(Collected data entries)
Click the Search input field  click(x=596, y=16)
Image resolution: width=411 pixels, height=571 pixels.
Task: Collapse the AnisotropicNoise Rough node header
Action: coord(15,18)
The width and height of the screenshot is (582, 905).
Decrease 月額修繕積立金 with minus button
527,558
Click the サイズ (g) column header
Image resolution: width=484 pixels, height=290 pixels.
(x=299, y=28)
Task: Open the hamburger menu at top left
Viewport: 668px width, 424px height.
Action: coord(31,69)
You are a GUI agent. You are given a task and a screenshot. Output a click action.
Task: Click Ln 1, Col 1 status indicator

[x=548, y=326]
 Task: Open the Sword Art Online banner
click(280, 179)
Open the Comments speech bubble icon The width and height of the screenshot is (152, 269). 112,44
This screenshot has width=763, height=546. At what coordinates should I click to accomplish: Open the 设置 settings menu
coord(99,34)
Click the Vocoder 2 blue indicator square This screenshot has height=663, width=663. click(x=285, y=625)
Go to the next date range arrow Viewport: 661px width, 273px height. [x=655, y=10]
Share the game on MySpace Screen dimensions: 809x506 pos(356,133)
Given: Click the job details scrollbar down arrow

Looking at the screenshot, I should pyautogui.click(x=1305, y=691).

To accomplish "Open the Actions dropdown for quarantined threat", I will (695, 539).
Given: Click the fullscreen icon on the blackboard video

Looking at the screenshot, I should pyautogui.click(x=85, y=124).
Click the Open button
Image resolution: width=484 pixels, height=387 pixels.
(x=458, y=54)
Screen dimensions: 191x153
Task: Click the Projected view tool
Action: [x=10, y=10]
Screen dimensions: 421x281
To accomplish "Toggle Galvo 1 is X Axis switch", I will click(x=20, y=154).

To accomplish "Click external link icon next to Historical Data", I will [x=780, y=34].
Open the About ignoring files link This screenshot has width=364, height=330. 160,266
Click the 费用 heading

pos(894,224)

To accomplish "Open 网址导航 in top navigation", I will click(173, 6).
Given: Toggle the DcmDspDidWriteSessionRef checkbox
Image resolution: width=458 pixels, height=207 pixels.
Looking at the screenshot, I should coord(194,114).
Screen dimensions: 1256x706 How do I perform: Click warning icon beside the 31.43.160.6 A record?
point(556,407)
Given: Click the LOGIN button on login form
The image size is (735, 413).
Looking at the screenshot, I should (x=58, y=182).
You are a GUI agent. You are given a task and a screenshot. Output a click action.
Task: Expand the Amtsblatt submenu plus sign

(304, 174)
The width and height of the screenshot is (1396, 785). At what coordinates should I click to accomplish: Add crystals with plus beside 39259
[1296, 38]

* [Exercise description]: Using the data above, say how many lines include "next". No other reply is needed.

* [Task solution]: 2